Sprouted Onion, viewed through Macro lens hand-held in front of camera lens. Narrow depth-of-field combined with slight chromatic aberration and vignetting combine to give a "watery" feel.
Chamomile Flower. Macro lens hand-held in front of camera lens gives extremely tight depth-of-field and a natural softness, giving full attention to the flower.
African Violets, with chromatic aberration. Shot with a +10 diopter spherical macro lens hand-held in front of telephoto lens. The extreme curvature of the macro lens introduces chromatic aberration, where light of different wavelengths focuses to different focal lengths, causing the haloing of the purples. In addition, a prismatic effect causes the blue fringing at the petal edges. A red fringing is also present, but is harder to discern against the purple petals.

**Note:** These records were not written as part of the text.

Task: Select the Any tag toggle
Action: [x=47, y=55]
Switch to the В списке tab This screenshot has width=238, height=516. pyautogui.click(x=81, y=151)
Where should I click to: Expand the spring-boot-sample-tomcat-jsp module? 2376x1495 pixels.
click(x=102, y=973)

All photos by Christopher Sanborn. All are are through-the-lens images; no photoshopping or retouching. Shot with Nikon D7000 camera body with Nikon DX Nikkor 18-105mm telephoto lens. Photos licensed under Creative Commons: Attribution. Free to use, but please attribute to original author (me).

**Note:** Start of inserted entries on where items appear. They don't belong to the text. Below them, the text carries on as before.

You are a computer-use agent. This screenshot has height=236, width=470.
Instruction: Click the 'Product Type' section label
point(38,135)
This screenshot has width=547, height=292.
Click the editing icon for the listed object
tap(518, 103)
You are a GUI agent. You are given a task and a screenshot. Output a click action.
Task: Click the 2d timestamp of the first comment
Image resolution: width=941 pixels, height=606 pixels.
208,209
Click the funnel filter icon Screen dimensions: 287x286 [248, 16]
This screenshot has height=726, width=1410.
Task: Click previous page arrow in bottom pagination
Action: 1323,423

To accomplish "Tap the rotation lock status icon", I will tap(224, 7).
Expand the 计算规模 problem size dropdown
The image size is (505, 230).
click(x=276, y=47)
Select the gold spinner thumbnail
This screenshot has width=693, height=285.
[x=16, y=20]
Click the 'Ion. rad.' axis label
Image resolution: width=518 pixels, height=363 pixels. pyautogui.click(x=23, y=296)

Try shooting with your main camera lens reversed, so that the back element is facing your subject. You can do this with two hands but they also make special reversal rings for this purpose. Looking on ebay you can get them cheap, under $10. Most of my macros were taken with reversed 35mm and 50mm lenses. The less focal length, the higher the magnification. If you don't have one already, look into getting a 50mm f1.8 lens. They are very affordable, can make decent reversed macro lenses, and on the DX format are good portrait lenses as well.
Wow that's a really fascinating idea. I'd never heard of doing that before. Thanks for the tip!